● Stated task
Write out the whole text on connecting with Israel and the Amichai poem "Tourists" exactly as it appears, word for word.

● Text block
----------

A Paradigm Change in Connecting with Israel

Almost every tour guide in Israel has quoted the well-known two-part poem “Tourists” by Yehuda Amichai. In the first part Amichai cynically describes the way he perceives how tourists relate to being in Israel:


Visits of condolence is all we get from them.

They squat at the Holocaust Memorial,

They put on grave faces at the Wailing Wall

And they laugh behind heavy curtains

In their hotels.

They have their pictures taken

Together with our famous dead

At Rachel’s Tomb and Herzl’s Tomb

And on the top of Ammunition Hill.

They weep over our sweet boys

And lust over our tough girls

And hang up their underwear

To dry quickly

In cool, blue bathrooms.


Amichai’s descriptions portray tourism as an act of objectification of places and people, as if a tourist can only play-act identification with this place. The expectation of emotions to be felt on a visit here sometimes even prescribes to tourists what they should feel. Obviously this poem could be insulting to anyone hearing it during a visit here and one might wonder what the point would be of a tour guide reading this poem to a group. Taken another way, the poem could be a warning to tourists not to act this way and the second half of the poem gives an alternative way of being a tourist.

----------

● Provided records
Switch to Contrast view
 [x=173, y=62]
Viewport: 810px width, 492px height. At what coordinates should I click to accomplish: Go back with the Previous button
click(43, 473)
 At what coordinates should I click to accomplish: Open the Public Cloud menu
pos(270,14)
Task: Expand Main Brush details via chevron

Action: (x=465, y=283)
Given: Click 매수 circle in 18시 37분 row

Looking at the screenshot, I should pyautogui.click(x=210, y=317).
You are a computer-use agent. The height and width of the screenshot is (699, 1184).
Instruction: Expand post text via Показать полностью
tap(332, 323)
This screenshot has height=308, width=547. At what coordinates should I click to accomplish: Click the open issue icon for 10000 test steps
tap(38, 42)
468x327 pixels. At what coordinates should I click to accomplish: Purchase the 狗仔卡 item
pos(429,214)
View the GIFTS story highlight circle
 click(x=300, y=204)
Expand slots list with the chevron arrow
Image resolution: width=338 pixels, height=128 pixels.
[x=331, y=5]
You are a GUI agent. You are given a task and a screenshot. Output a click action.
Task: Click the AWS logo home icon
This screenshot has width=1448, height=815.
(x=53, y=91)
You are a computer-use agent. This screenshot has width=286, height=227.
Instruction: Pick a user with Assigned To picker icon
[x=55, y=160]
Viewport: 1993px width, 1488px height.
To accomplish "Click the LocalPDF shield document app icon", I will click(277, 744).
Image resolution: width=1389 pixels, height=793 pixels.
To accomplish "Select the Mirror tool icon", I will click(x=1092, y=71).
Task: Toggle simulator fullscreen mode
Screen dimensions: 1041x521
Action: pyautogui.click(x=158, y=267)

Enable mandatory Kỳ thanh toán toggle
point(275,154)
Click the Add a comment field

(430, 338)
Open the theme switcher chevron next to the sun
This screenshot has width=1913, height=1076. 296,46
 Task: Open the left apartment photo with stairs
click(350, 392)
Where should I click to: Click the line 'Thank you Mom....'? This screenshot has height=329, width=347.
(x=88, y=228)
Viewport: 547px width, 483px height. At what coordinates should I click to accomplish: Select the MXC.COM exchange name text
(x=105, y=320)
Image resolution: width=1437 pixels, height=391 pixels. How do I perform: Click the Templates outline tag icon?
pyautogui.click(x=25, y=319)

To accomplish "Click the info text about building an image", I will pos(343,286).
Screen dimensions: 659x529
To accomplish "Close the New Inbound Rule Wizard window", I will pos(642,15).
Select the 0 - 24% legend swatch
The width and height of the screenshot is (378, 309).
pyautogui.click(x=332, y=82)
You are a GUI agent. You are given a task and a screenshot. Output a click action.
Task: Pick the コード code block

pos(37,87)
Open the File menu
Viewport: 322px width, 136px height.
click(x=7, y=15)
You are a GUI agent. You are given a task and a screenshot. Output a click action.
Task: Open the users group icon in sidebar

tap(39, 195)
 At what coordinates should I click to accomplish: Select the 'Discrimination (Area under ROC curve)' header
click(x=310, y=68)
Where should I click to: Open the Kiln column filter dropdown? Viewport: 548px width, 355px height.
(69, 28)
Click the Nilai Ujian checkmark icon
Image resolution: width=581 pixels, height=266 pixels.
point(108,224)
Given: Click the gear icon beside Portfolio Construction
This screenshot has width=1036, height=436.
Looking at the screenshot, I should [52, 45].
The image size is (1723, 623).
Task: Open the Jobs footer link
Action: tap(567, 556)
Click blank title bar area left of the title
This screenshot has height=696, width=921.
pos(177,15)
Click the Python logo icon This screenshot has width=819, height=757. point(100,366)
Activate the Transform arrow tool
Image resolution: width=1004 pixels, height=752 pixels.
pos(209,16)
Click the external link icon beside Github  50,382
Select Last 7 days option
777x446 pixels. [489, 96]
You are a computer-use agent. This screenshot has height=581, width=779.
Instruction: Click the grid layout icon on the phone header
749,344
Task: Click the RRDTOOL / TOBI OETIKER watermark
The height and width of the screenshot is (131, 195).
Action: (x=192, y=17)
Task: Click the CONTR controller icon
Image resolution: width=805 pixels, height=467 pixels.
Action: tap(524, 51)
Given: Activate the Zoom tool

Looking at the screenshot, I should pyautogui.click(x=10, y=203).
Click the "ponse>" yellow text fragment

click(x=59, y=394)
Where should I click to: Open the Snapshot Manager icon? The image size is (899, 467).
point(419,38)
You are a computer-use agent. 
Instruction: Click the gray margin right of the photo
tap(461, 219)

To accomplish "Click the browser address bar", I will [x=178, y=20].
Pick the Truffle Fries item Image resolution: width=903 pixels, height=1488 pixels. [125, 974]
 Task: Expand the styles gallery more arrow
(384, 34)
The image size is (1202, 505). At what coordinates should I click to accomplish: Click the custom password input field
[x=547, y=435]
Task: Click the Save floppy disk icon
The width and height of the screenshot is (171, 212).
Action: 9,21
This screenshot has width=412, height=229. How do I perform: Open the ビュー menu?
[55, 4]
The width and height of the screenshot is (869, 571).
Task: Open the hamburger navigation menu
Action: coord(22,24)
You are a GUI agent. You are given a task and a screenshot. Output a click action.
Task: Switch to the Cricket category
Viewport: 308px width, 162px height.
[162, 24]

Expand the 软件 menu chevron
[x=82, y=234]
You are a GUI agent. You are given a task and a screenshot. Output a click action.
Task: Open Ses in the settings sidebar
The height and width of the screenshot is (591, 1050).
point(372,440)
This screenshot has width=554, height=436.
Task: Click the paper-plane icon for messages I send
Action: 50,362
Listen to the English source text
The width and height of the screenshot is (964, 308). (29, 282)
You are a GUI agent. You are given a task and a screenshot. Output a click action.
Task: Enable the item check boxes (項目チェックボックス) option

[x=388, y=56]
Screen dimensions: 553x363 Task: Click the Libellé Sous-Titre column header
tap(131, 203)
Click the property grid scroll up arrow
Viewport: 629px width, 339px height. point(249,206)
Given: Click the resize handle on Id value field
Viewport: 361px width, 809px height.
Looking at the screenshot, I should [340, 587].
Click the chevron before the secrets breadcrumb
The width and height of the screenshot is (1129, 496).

----------

● Task output
A Paradigm Change in Connecting with Israel

Almost every tour guide in Israel has quoted the well-known two-part poem “Tourists” by Yehuda Amichai. In the first part Amichai cynically describes the way he perceives how tourists relate to being in Israel:


Visits of condolence is all we get from them.

They squat at the Holocaust Memorial,

They put on grave faces at the Wailing Wall

And they laugh behind heavy curtains

In their hotels.

They have their pictures taken

Together with our famous dead

At Rachel’s Tomb and Herzl’s Tomb

And on the top of Ammunition Hill.

They weep over our sweet boys

And lust over our tough girls

And hang up their underwear

To dry quickly

In cool, blue bathrooms.


Amichai’s descriptions portray tourism as an act of objectification of places and people, as if a tourist can only play-act identification with this place. The expectation of emotions to be felt on a visit here sometimes even prescribes to tourists what they should feel. Obviously this poem could be insulting to anyone hearing it during a visit here and one might wonder what the point would be of a tour guide reading this poem to a group. Taken another way, the poem could be a warning to tourists not to act this way and the second half of the poem gives an alternative way of being a tourist.